## TASK
Reproduce every line of this listing exactly, leaving out the pictures.

--- Start of PROVIDED DATA ---

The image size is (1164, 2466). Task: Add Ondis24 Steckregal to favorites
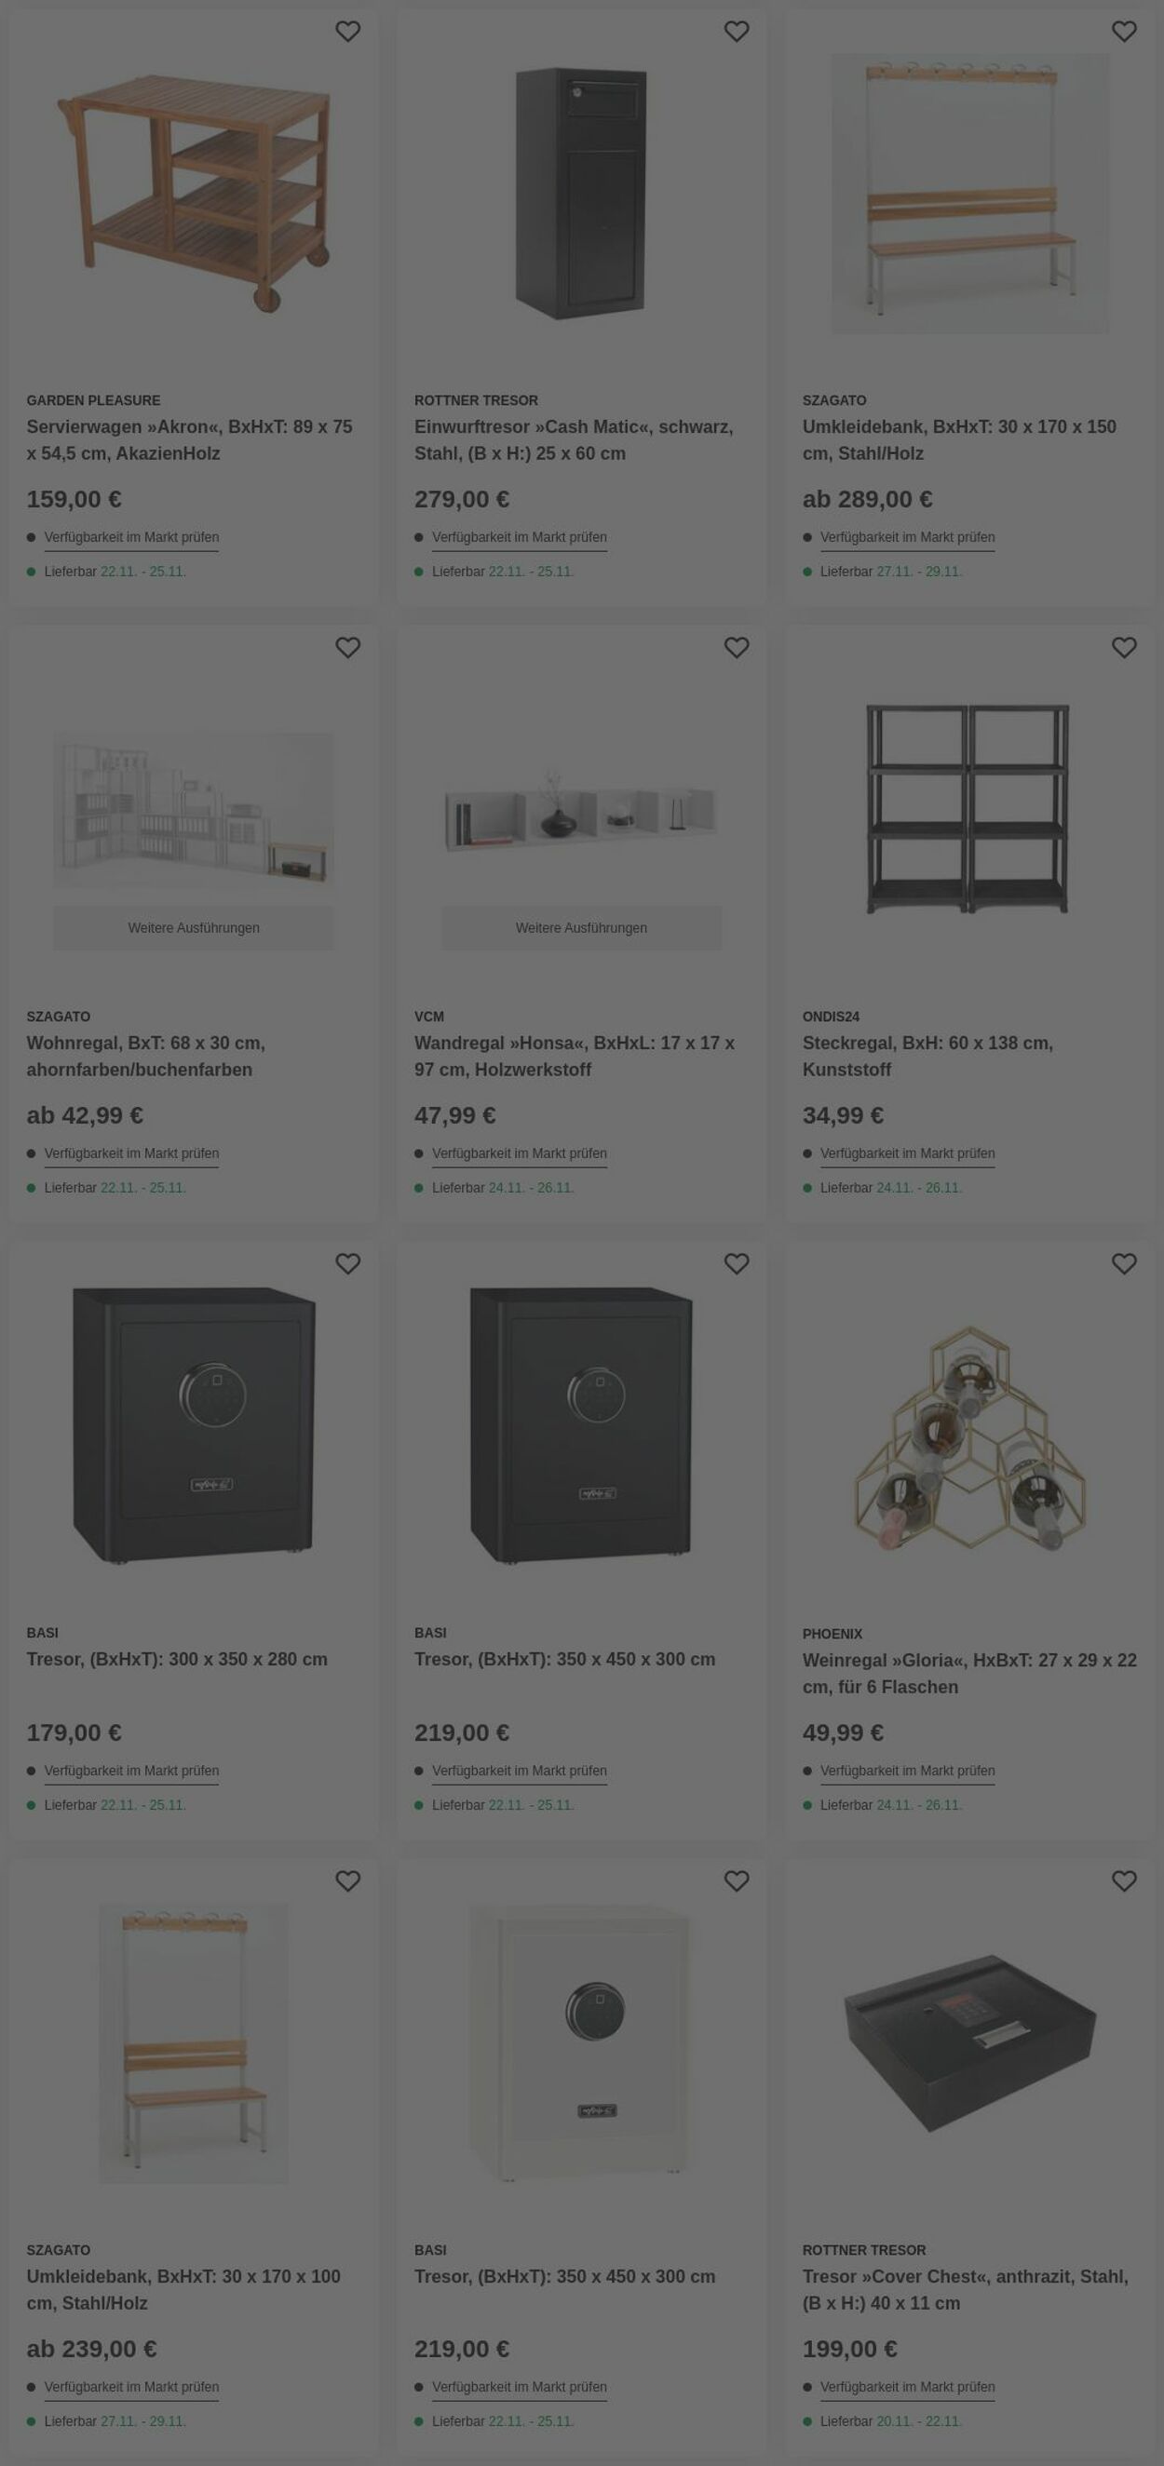tap(1124, 648)
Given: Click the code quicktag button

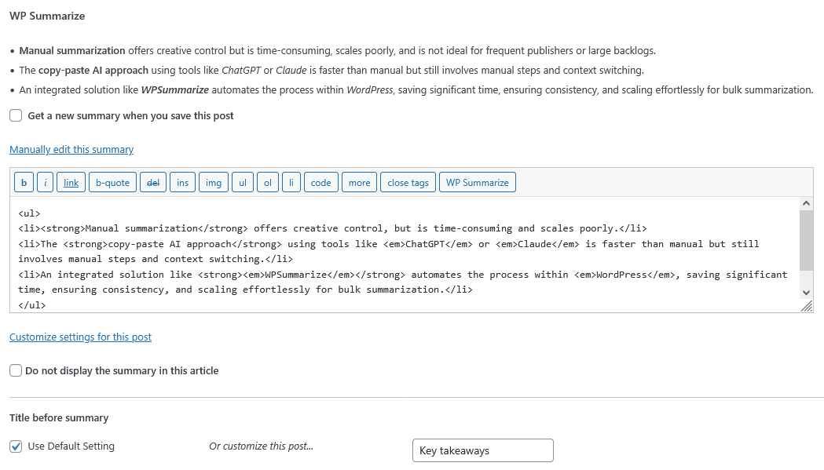Looking at the screenshot, I should [x=320, y=183].
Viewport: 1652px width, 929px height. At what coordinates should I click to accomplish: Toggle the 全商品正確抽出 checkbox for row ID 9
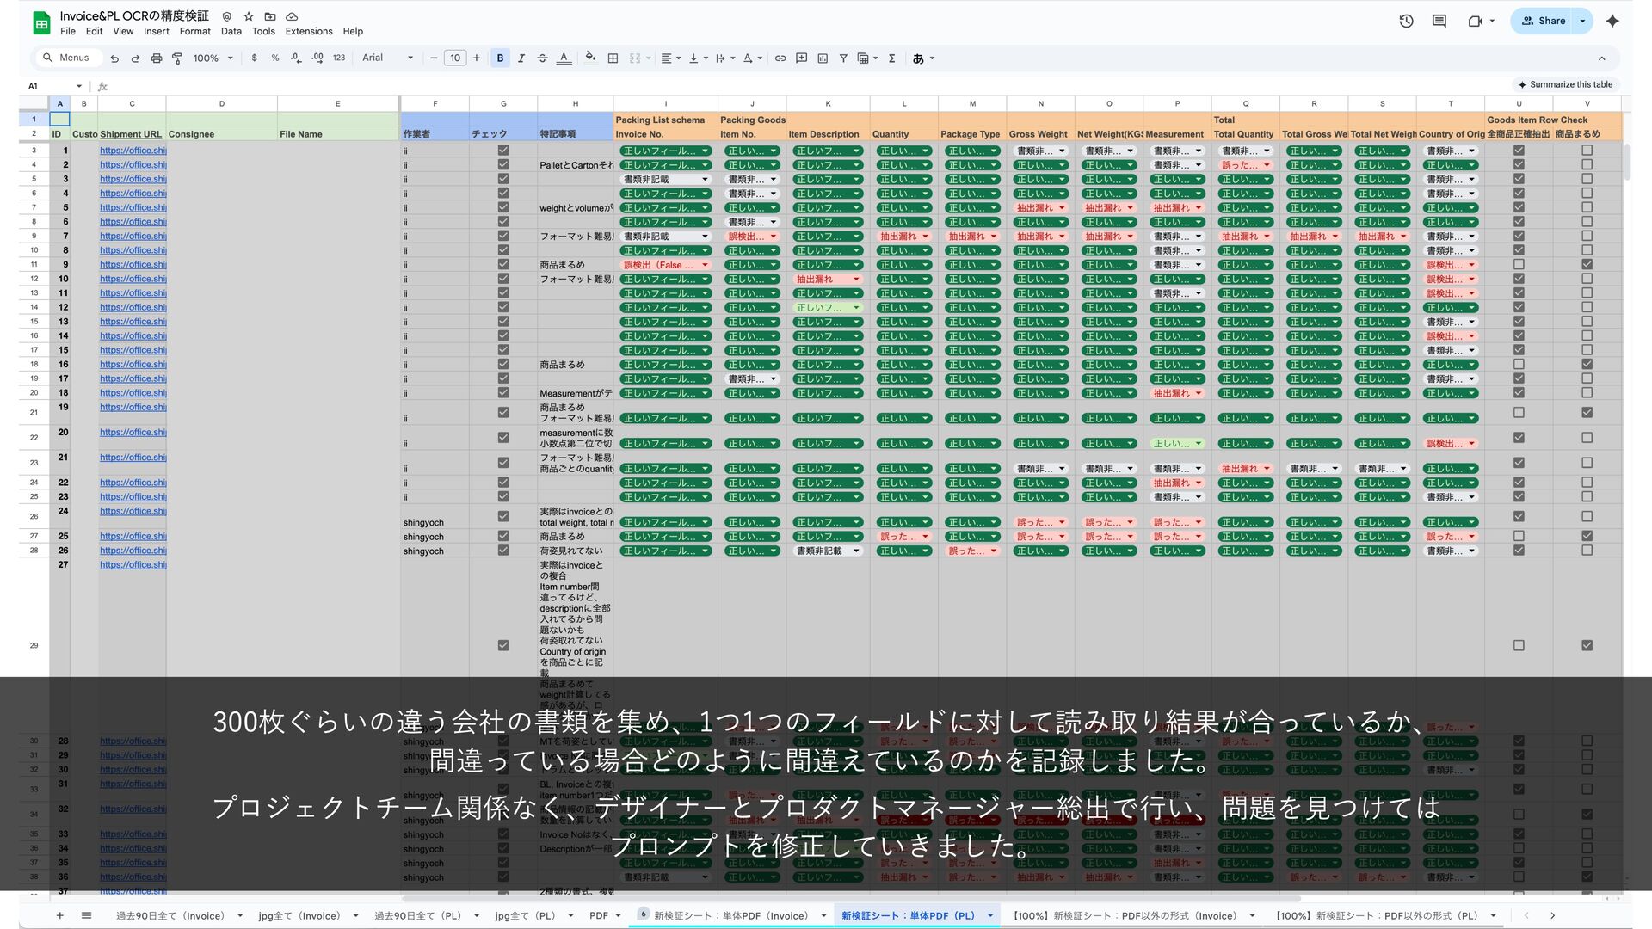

--- End of PROVIDED DATA ---

## ANSWER
The image size is (1164, 2466). Task: Add Ondis24 Steckregal to favorites
tap(1124, 648)
Given: Click the code quicktag button

Looking at the screenshot, I should [x=320, y=183].
Viewport: 1652px width, 929px height. At what coordinates should I click to accomplish: Toggle the 全商品正確抽出 checkbox for row ID 9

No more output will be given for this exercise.